Hi,

I sequenced some gut-samples for microbial communities (16S, paired-end, Illumina MiSeq, fastq).

e.g. Sample1_read1.fq Sample1_read2.fq Sample2_read1.fq Sample2_read2.fq ...etc

I am following the Mothur SOP, however, due to the partially bad read quality, I incorporated a quality filtering step before aligning the reads. Therefore, I use a tool from the BBDuk package

bbduk.sh -Xmx1g in1=Sample1_read1.fq in2=Sample1_read2 out1=Sample1_clean_read1.fq out2=Sample1_clean_read2 qtrim=rl trimq=10

Everything works fine, but now I'd like to run everything in one batch.

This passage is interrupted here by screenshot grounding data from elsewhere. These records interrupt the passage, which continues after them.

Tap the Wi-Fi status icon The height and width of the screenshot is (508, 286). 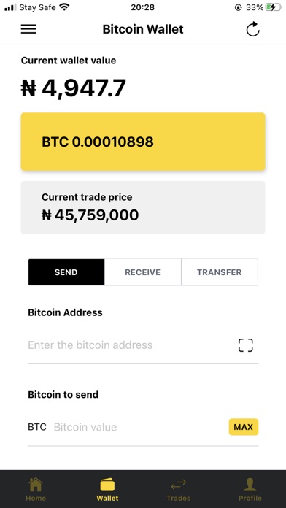65,7
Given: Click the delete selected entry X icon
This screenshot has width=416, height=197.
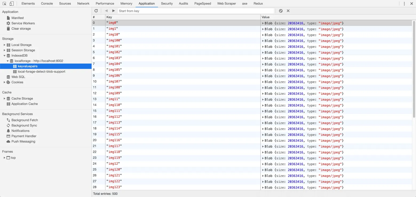Looking at the screenshot, I should point(288,11).
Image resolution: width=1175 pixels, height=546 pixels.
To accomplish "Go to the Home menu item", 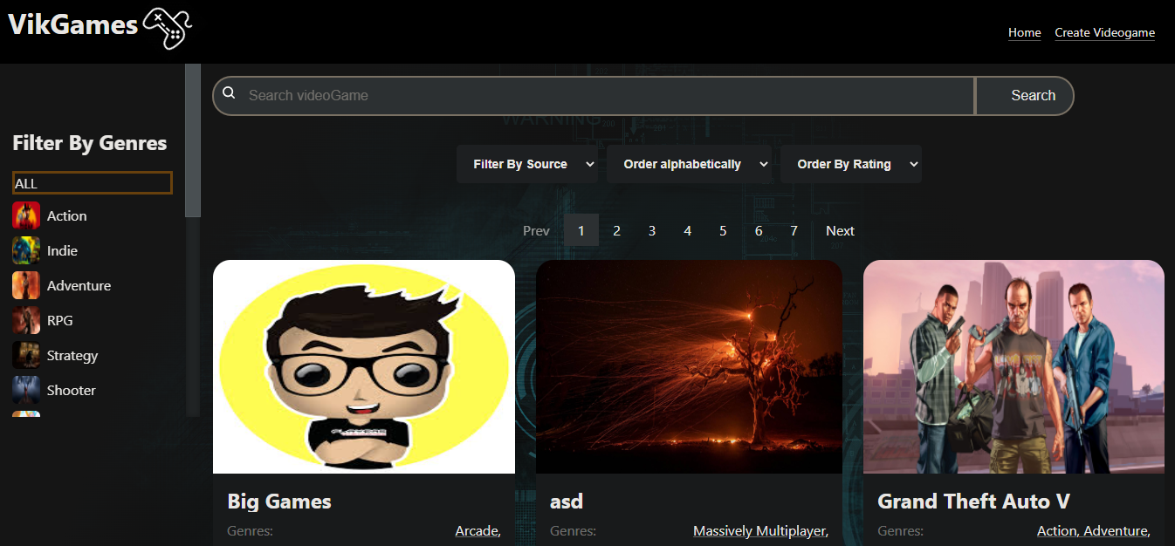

How can I create a loop so the bbduk.sh goes through all the files in my folder (and always takes read1 and read2 of the same sample)?

Thanks a lot for your help in advance! (And let me know if I missed some vital information)

There can be many variations of this (and each one would get the job done).

for i in `ls -1 *_read1.fq | sed 's/_read1.fq//'`
do
bbduk.sh -Xmx1g in1=$i\_read1.fq in2=$i\_read2 out1=$i\_clean_read1.fq out2=$i\_clean_read2 qtrim=rl trimq=10
done

If you are using a job scheduler on a cluster wrap necessary bits around the bbduk command to submit individual jobs to scheduler.